Mimi, come in, close the door, and have a seat, I need some information from you.’ ‘Ready.’
If I seize a weapon from someone, say, a revolver or a submachine gun, what do I do with it?’
‘Usually, you give it to whoever’s standing closest to you.’
‘Did we wake up this morning with a sense of humour?’
‘You want to know the regulations on the subject? Weapons seized must be turned immediately over to the appointed office at Montelusa Central Police Station, where they are registered and then put away under lock and key in a small depository at the opposite end of the building from the forensics lab of, in this case, Montelusa. Good enough?’
‘Yes. Now, Mimi, I’m going to venture a reconstruction. If I say anything stupid, interrupt me. Here goes:
Panzacchi and his men search Engineer Di Blast’s country house. The front door, mind you, is bolted with an enormous padlock.’
‘How do you know that?’
‘Mimi, don’t take advantage of the permission I just gave you. A padlock is not something stupid. I know it was there, period. They, however, think it might be a ruse — that is, they think Di Blasi senior, after supplying his son with provisions, locked him up inside so the house would appear uninhabited. He would go and free him after things cooled down a little. Suddenly, one of the men spots Maurizio on a nearby hillside going into the cave. They go and surround the entrance, Maurizio comes out holding something in his hand, and one of the more nervous policemen shoots and kills him. When they realize the poor bastard was holding his right shoe in his hand because he could no longer fit it on his injured foot—’
‘How do you know this?’
‘Mimi, if you don’t knock it off, I’m going to stop telling you the story. When they see it’s only a shoe, they realize they’re in shit up to their necks. The brilliant operation of Ernesto Panzacchi and his dirty half dozen is in danger of creating a terrible stink. After thinking long and hard, they realize the only way out is to claim that Maurizio actually was armed. OK, but with what?

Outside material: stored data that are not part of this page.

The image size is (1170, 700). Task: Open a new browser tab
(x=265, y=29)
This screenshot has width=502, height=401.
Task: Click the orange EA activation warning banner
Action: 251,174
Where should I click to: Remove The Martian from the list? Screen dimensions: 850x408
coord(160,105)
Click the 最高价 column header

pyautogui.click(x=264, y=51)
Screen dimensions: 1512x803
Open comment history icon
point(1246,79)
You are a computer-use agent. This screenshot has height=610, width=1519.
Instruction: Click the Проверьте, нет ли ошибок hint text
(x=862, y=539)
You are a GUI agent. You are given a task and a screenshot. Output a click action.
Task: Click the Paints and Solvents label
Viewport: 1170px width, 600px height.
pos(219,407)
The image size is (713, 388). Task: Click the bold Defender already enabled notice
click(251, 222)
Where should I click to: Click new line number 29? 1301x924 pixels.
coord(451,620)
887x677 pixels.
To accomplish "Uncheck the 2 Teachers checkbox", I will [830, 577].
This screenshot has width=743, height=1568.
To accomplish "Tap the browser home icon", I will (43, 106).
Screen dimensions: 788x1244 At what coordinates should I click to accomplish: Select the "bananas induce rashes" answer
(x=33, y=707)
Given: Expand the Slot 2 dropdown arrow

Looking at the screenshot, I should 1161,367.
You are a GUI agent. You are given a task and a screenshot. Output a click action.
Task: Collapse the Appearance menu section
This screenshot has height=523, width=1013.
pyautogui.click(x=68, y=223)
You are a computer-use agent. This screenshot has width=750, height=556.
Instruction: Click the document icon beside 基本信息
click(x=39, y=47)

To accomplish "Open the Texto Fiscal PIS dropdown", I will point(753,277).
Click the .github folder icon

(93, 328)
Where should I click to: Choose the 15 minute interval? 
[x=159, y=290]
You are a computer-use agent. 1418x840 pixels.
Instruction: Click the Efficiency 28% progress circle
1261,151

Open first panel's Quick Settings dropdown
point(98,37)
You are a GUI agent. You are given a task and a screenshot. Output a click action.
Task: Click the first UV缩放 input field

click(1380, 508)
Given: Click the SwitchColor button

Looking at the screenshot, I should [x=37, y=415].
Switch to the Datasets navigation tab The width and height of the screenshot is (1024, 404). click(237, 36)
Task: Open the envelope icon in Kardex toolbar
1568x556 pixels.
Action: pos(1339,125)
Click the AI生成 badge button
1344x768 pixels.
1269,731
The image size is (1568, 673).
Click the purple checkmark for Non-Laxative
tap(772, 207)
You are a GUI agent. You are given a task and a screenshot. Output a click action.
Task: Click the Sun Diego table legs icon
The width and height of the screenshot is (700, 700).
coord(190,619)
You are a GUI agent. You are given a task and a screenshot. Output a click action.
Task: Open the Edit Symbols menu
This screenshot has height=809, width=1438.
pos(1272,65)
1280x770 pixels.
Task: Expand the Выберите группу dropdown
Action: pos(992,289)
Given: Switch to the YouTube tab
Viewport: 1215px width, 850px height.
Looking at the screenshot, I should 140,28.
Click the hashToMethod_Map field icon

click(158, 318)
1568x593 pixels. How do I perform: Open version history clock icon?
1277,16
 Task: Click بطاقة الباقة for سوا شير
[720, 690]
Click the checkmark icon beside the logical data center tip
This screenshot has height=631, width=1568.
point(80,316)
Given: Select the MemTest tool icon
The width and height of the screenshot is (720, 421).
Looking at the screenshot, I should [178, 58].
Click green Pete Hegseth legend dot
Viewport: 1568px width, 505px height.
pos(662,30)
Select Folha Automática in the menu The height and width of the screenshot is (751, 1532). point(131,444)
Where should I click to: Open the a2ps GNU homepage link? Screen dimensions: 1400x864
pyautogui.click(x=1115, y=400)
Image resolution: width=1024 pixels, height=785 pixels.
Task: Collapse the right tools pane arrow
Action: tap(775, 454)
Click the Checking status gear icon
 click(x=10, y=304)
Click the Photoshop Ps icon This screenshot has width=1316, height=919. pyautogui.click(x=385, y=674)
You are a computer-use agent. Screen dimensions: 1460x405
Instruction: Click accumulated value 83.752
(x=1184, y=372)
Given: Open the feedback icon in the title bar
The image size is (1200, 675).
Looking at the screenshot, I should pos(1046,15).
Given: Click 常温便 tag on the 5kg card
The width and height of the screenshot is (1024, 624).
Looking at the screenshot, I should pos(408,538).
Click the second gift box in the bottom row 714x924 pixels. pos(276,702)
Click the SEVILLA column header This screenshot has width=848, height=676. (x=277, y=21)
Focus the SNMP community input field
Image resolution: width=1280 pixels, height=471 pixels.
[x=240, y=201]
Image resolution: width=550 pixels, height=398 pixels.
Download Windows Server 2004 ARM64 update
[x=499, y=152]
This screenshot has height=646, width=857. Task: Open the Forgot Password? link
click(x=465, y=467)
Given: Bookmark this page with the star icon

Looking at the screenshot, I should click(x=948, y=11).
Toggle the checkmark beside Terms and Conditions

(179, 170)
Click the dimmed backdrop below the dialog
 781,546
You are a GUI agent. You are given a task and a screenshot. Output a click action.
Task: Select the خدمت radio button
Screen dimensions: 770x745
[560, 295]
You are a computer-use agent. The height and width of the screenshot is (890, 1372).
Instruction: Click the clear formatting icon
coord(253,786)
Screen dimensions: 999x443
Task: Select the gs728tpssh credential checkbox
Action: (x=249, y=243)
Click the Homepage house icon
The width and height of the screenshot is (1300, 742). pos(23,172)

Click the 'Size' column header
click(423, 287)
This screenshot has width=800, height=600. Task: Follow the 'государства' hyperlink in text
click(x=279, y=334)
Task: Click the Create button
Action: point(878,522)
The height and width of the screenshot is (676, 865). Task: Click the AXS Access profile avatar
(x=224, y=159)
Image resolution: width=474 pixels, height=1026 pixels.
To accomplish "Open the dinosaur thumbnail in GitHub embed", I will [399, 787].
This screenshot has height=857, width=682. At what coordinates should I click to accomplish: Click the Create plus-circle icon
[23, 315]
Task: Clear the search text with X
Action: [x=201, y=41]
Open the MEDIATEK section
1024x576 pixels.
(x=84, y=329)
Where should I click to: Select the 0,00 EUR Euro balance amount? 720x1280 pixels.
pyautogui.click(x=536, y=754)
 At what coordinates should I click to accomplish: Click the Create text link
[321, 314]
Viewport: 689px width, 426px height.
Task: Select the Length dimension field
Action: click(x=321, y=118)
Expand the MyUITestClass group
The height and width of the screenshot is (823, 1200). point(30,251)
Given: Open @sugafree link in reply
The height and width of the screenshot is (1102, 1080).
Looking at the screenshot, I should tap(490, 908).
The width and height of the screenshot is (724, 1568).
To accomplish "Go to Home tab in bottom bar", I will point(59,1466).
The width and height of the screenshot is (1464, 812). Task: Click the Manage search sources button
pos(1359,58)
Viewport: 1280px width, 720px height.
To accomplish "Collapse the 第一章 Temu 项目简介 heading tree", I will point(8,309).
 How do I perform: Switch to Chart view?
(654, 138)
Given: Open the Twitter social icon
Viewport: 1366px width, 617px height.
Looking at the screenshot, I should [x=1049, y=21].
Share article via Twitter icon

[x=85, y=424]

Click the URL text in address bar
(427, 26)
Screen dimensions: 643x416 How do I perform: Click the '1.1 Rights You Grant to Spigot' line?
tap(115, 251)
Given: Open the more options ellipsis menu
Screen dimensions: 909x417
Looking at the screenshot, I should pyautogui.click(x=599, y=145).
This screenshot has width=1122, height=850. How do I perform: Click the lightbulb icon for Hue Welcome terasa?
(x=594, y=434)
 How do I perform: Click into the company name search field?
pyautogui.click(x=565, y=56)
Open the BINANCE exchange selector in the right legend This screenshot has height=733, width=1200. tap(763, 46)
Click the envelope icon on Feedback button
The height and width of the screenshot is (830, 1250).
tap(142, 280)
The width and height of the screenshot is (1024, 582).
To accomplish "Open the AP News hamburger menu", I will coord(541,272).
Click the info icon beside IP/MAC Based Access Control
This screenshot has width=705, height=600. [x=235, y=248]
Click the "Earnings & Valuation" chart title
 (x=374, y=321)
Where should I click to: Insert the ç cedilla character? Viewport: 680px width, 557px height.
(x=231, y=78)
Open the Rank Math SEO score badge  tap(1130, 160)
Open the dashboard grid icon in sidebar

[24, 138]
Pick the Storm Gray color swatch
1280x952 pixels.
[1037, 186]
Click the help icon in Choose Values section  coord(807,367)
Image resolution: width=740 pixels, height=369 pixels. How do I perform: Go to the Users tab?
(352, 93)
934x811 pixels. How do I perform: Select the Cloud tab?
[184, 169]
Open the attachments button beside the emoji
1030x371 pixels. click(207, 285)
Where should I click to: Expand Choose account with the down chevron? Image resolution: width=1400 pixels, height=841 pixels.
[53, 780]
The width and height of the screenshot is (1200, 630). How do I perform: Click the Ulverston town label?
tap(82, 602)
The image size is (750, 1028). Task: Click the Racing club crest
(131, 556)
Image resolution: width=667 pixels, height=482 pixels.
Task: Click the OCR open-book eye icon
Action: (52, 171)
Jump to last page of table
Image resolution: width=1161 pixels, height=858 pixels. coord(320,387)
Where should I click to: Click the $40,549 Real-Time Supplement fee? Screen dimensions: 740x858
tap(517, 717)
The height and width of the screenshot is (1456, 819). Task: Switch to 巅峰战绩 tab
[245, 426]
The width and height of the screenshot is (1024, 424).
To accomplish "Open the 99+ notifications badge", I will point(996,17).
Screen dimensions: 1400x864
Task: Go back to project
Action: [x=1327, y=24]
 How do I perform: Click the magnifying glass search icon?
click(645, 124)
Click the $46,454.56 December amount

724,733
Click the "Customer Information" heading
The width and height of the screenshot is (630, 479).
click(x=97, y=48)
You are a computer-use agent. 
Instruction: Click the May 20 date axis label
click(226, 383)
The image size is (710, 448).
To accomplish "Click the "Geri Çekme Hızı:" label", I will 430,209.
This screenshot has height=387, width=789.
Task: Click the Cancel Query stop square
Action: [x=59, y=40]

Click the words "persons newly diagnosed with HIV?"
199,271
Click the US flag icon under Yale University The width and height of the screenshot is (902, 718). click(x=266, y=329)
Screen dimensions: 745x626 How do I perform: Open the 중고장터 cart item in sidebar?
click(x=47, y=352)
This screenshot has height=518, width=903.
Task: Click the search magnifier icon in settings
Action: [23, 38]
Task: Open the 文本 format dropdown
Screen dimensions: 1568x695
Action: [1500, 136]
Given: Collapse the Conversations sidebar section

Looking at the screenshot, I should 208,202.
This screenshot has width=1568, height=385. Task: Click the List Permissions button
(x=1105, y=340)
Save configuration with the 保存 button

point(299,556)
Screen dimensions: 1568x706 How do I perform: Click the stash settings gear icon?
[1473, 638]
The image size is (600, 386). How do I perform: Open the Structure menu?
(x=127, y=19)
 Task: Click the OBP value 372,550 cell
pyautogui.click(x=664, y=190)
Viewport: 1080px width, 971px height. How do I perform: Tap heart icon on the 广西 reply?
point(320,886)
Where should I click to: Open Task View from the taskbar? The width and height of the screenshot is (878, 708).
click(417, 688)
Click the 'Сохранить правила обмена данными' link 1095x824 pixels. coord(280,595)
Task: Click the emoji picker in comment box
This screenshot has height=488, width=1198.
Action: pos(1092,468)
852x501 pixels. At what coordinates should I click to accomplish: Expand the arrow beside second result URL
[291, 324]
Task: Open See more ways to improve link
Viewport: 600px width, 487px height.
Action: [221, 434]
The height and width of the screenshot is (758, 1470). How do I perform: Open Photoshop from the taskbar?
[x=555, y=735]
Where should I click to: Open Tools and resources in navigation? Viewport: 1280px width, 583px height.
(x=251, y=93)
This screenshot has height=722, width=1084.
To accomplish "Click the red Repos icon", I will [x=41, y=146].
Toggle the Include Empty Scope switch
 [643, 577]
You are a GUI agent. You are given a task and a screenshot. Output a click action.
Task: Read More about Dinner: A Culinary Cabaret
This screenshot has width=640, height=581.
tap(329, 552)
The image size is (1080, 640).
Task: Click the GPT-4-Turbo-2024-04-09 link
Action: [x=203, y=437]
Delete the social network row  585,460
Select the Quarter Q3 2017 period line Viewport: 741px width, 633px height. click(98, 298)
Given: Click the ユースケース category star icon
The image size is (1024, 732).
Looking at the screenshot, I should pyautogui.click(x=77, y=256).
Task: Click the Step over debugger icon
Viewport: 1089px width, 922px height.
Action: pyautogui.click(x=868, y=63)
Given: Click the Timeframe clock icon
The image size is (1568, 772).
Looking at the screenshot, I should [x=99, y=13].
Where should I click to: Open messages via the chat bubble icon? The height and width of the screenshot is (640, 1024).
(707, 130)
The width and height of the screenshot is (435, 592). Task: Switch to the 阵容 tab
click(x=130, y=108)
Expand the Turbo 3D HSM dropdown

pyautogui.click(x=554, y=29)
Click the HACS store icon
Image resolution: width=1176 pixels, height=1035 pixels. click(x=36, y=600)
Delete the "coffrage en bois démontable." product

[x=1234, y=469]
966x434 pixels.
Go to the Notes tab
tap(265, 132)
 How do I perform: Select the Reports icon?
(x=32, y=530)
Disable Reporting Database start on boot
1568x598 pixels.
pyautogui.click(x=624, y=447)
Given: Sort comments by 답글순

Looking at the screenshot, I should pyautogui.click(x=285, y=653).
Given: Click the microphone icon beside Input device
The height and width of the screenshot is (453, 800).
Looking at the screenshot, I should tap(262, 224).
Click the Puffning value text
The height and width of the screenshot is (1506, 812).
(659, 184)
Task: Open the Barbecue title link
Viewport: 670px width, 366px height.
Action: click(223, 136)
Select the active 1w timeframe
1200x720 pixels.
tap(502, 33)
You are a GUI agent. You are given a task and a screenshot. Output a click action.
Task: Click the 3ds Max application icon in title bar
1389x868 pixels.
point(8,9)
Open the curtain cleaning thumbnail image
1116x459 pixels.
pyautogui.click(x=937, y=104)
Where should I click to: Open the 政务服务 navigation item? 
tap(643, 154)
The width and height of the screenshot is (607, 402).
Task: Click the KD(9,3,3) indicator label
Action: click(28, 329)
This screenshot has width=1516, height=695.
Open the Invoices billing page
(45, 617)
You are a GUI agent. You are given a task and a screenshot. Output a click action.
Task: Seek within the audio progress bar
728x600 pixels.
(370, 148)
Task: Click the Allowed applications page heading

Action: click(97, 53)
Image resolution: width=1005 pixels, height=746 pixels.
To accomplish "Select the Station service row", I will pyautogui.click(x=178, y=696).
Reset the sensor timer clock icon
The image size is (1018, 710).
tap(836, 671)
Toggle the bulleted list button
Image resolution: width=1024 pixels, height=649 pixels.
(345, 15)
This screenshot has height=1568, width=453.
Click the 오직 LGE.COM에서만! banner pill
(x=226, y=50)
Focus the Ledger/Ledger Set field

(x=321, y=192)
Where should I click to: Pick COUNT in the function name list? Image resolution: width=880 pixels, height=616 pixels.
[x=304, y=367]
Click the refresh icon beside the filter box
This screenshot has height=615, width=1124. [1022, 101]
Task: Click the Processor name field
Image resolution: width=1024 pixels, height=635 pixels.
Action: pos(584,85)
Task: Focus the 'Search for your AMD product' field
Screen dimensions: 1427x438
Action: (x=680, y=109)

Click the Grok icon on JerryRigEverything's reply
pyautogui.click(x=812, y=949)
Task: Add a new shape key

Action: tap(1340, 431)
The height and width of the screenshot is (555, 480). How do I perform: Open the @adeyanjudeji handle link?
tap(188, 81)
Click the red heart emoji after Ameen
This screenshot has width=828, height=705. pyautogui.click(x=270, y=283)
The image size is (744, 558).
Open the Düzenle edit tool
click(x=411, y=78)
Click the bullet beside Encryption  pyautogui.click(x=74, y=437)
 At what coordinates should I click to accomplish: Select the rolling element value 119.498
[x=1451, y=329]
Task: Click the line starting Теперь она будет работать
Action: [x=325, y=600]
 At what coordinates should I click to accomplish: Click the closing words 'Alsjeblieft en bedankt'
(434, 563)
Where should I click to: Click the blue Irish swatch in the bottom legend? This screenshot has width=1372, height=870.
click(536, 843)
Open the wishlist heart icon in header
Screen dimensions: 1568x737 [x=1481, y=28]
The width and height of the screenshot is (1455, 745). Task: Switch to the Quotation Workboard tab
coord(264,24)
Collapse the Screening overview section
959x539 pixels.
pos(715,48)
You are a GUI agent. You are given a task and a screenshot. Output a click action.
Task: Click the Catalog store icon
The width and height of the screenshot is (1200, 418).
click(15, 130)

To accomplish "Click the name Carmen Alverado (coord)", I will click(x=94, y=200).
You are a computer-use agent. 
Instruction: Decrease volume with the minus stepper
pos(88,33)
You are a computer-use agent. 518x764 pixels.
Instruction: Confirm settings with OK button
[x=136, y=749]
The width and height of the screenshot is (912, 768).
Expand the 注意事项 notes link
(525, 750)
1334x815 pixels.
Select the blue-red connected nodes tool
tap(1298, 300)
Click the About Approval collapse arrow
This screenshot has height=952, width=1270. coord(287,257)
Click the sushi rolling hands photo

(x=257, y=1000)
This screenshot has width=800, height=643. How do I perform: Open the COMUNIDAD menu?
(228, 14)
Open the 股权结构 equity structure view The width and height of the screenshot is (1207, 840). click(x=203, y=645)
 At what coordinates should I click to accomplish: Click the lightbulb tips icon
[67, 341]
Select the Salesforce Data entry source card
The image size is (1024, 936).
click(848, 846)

And that’s where our Flying Squad captain has a brainstorm: a hand grenade.’
‘Why not a gun, which is more likely?’
‘Face it, Mimi, you’re just not on Panzacchi’s level. The captain of the Flying Squad knows that Engineer Di Blasi doesn’t have a licence to carry a gun, nor has he ever reported owning any weapons. But a war memento, which you’ve got before your eyes each day, is no longer considered a weapon. Or else it’s packed away in an attic and forgotten.’
‘May I say something? In 1940 Engineer Di Blasi was about five years old, and if he was doing any fighting, it was with a popgun.’
‘What about his father, Mimi?
An uncle, perhaps? A cousin? His grandfather? His great-grandfather? His—’
‘OK, OK.’
‘The problem is, where does one find a war-surplus hand grenade?’
In the Montelusa police depository,’ Mimi Augello said calmly.